# fanged whitetail



## fishercreekrick (Jan 19, 2010)

got a suprise when i cooked my deer head for for an skull mount it has 1in. fangs on its upper jaw anyone ever seen this before i was told it was a true trophy cause 1 out 1million will have them and it is very rare


----------



## bobk (Apr 30, 2004)

Are they fangs or canines? I've read of deer having canines before but it is rare for sure. Should make a cool skull mount.


----------



## fish4wall (Apr 14, 2004)

you have pics of the dracula deer!!!  that would be COOL!!!


----------



## fishercreekrick (Jan 19, 2010)

i will get some pics in the morning and get them on here for you to see


----------



## fish4wall (Apr 14, 2004)

Cool!! Thanks


----------



## M.Magis (Apr 5, 2004)

They are unusual, though not exactly "rare", nothing like 1 in a million. Most people simply don't notice because most deer heads aren't skinned out. Most taxidermists see one or two per year.


----------



## 9Left (Jun 23, 2012)

you gotta post a pic of that...love to see it


----------



## Nikster (Mar 14, 2007)

Canine? Or just malformed tooth?

Like, misaligned not getting the wear a normal tooth would get?
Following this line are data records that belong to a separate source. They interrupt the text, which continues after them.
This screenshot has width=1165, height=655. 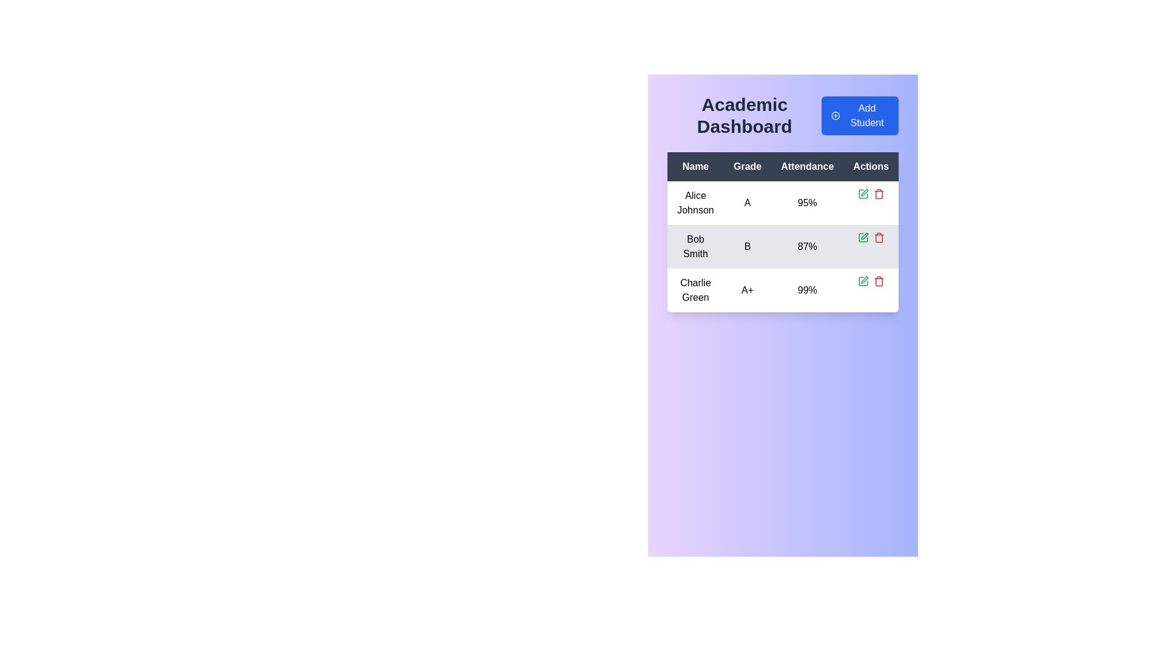 I want to click on the text component displaying the letter 'A' in the 'Grade' column for student Alice Johnson in the Academic Dashboard, so click(x=747, y=203).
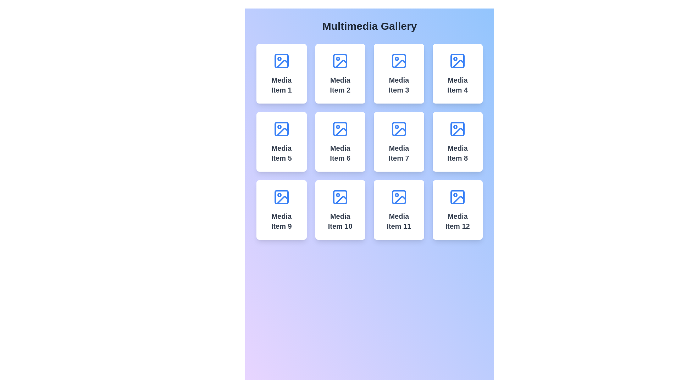 The height and width of the screenshot is (383, 681). I want to click on text label located in the last column of the last row of the grid, which serves as a descriptor for the media item and is positioned below a blue icon, so click(458, 221).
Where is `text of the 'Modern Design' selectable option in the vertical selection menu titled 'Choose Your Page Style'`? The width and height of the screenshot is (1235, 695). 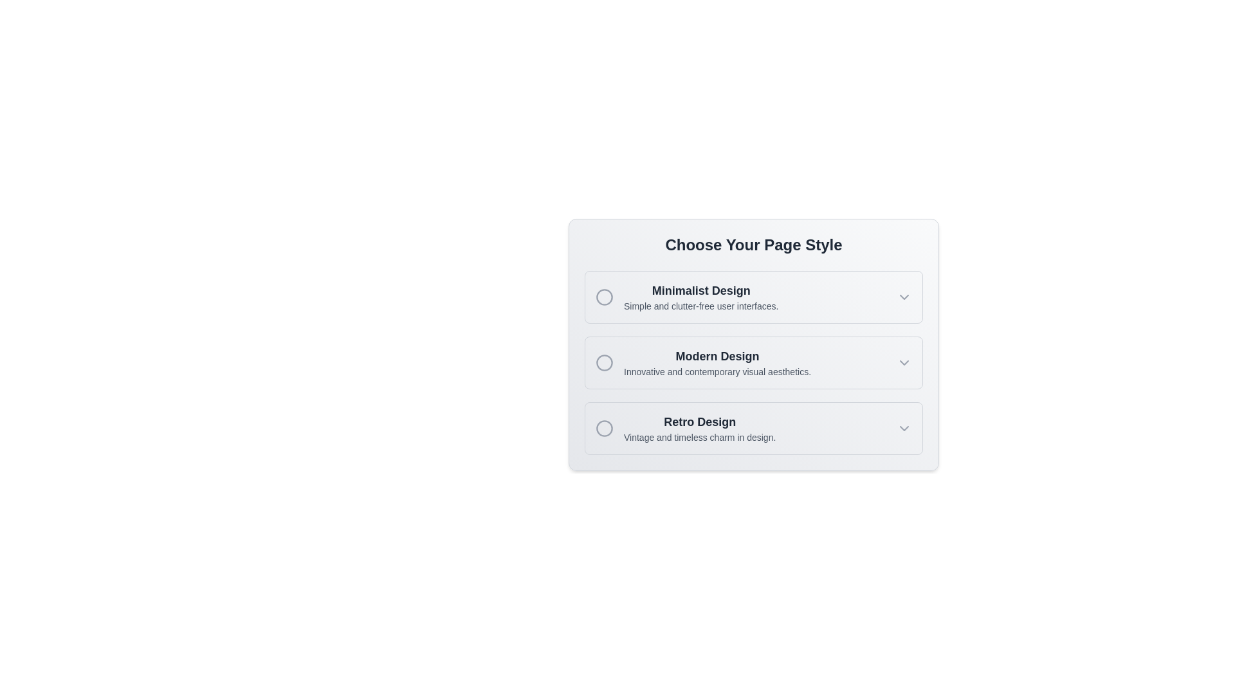 text of the 'Modern Design' selectable option in the vertical selection menu titled 'Choose Your Page Style' is located at coordinates (702, 362).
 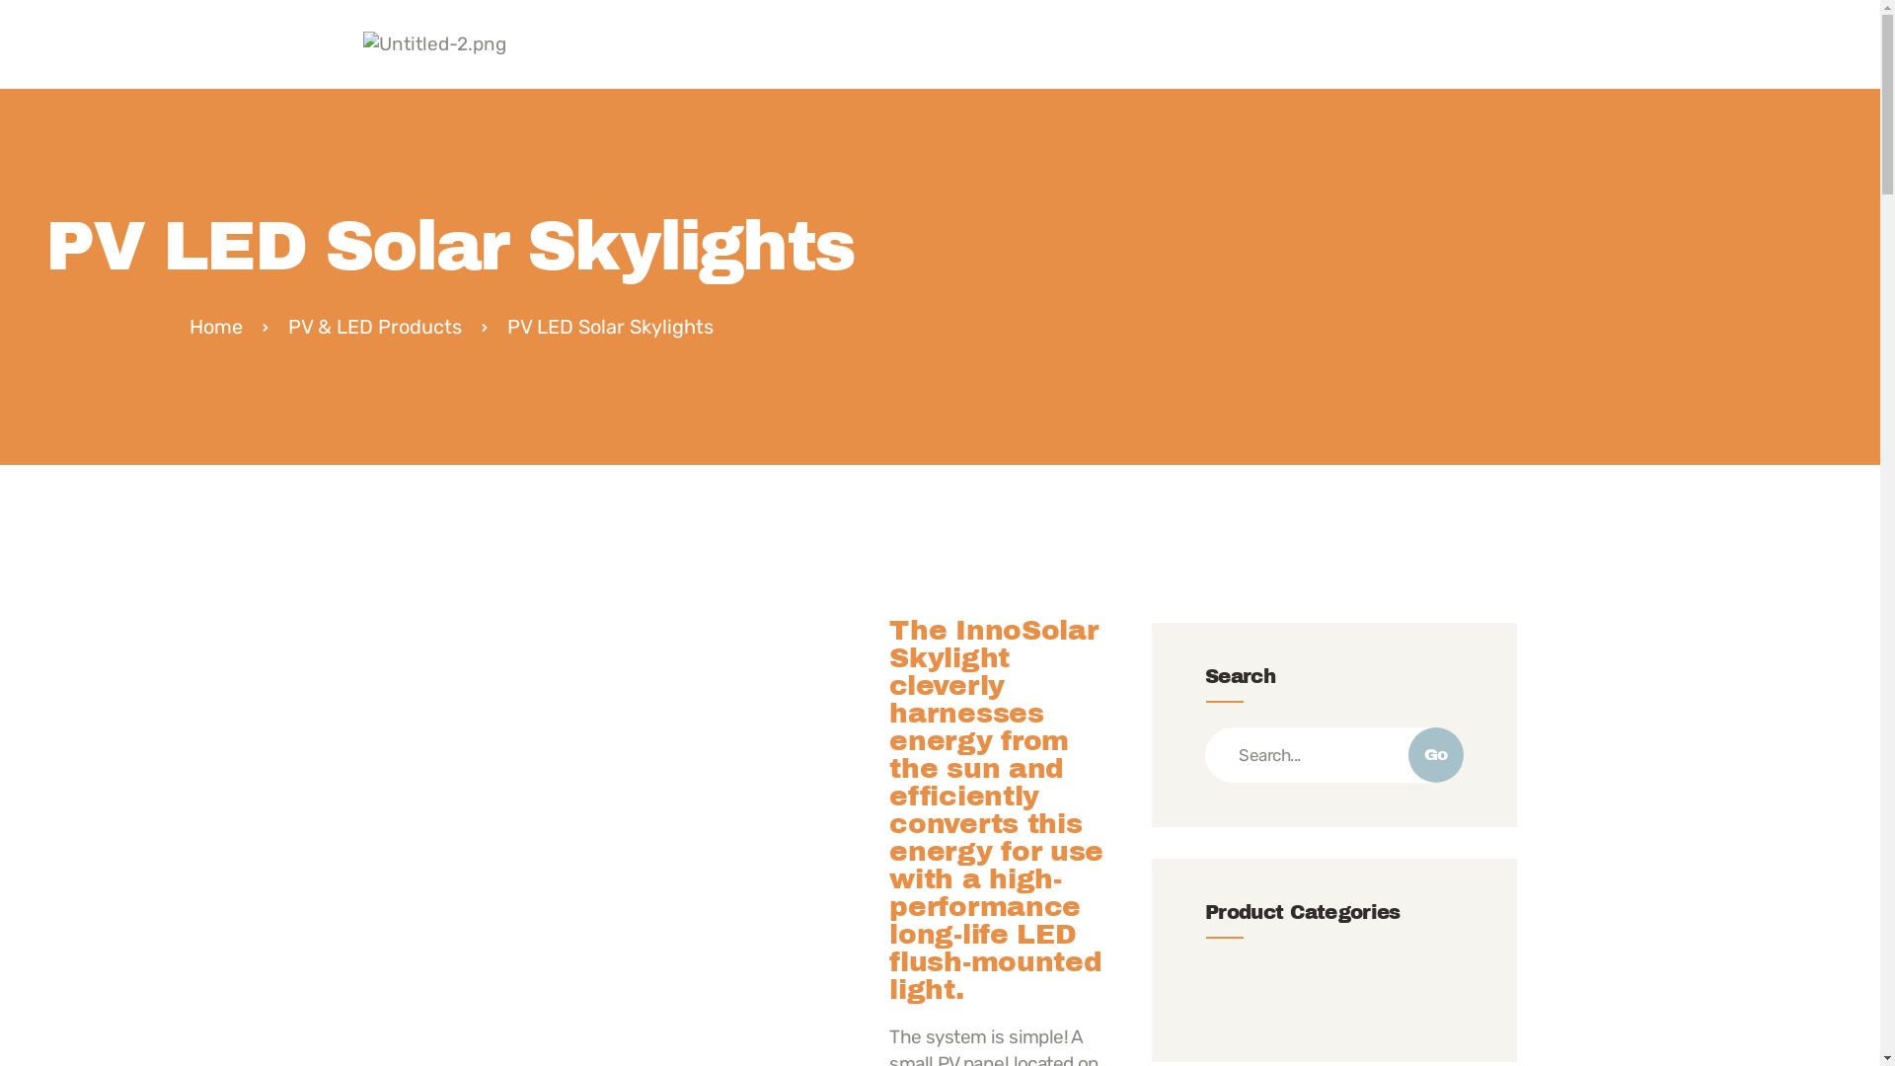 I want to click on 'PV & LED Products', so click(x=287, y=326).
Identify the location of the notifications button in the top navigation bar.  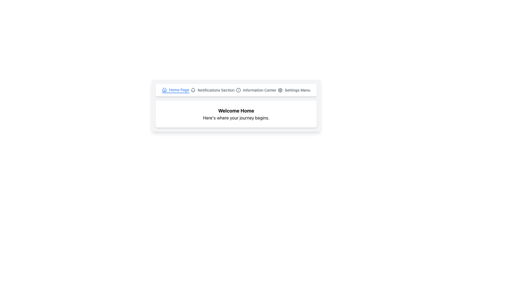
(212, 90).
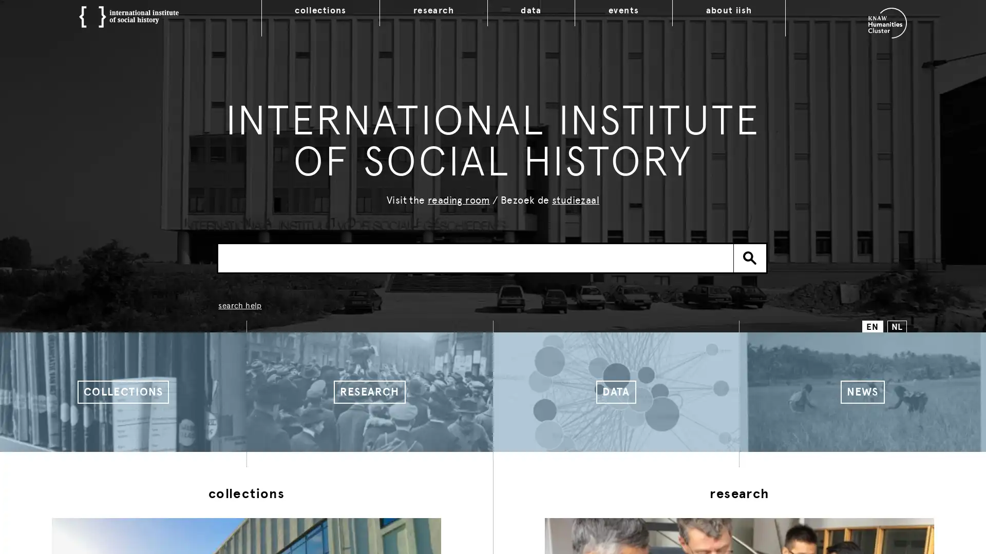  Describe the element at coordinates (749, 257) in the screenshot. I see `Search` at that location.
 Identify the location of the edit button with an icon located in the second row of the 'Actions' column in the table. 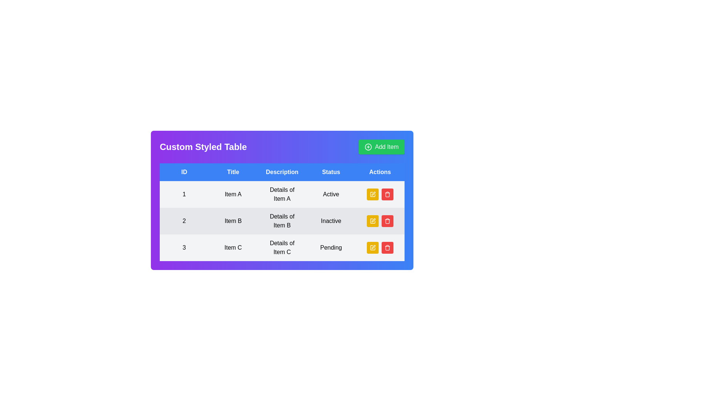
(373, 220).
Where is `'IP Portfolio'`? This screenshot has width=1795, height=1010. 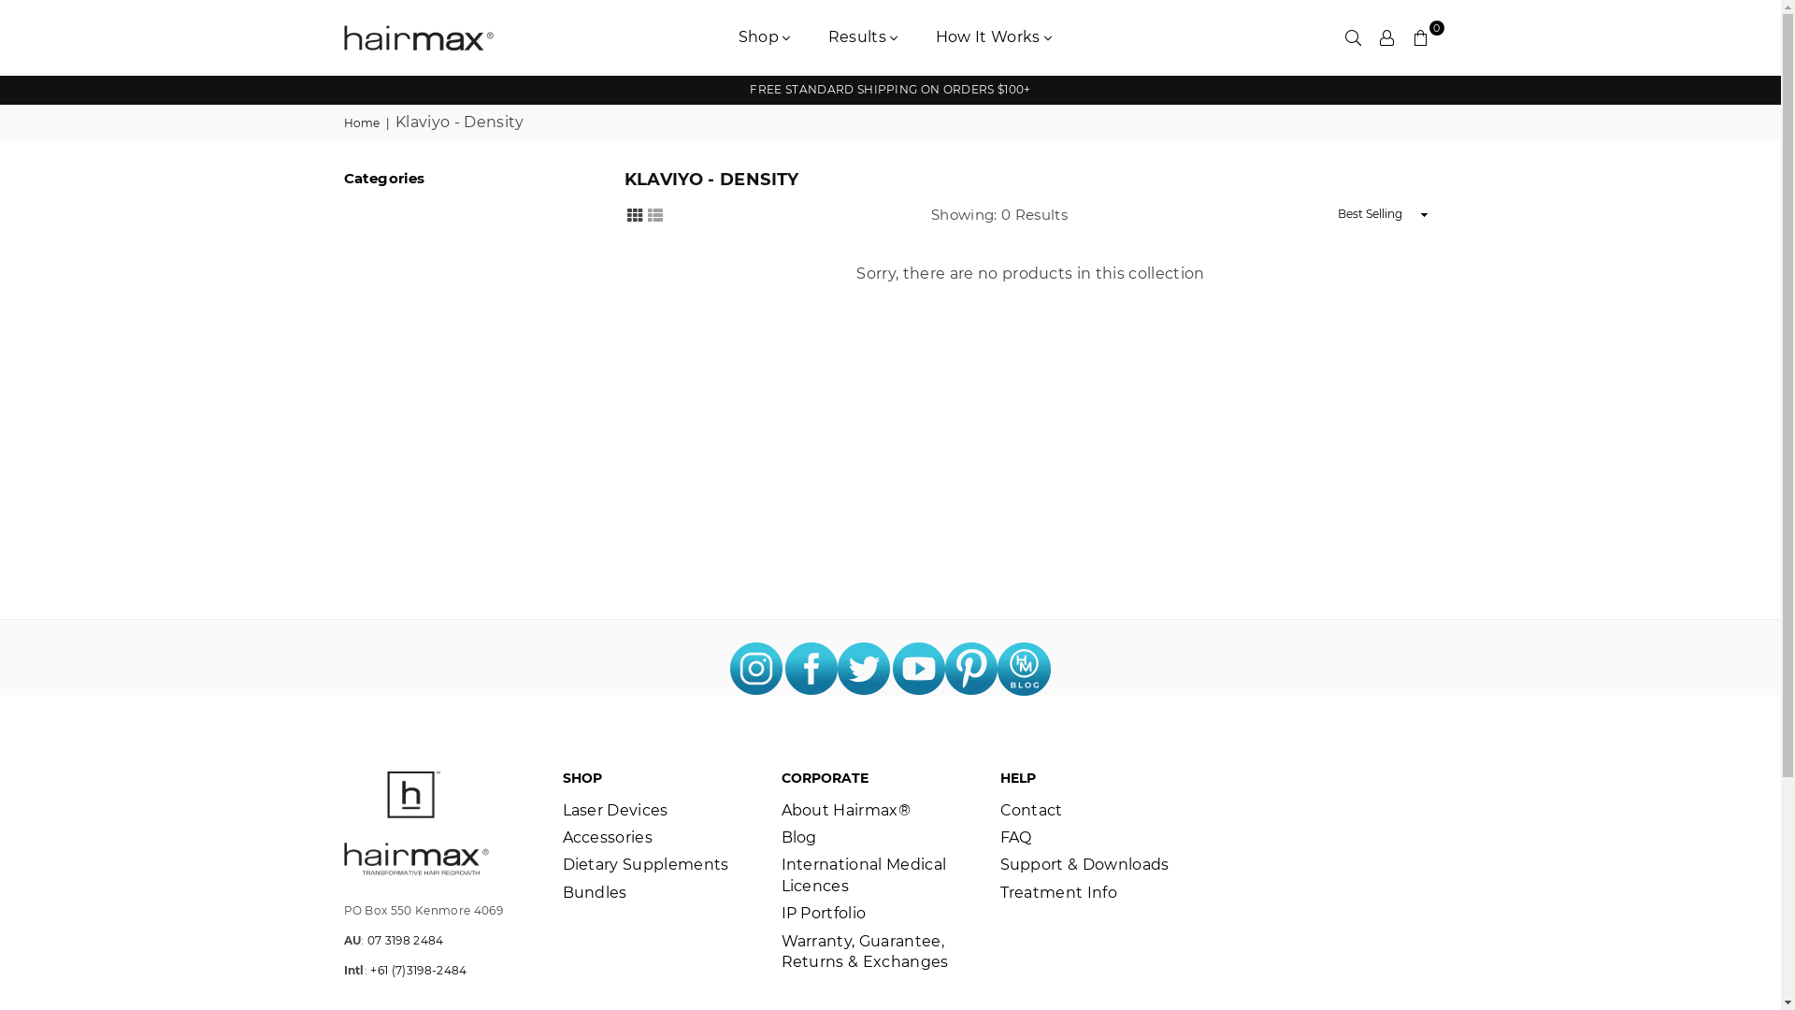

Get a picture & put it on e-bay, reserve @ $ 1,000.00

NIK,


----------



## M.Magis (Apr 5, 2004)

They're actual canine teeth, but up above the normal row of teeth. If you do a web search you'll find pics of them.


----------



## fishercreekrick (Jan 19, 2010)

you will have to go to my profile page to see photos cant get them to insert to here from my photo album


----------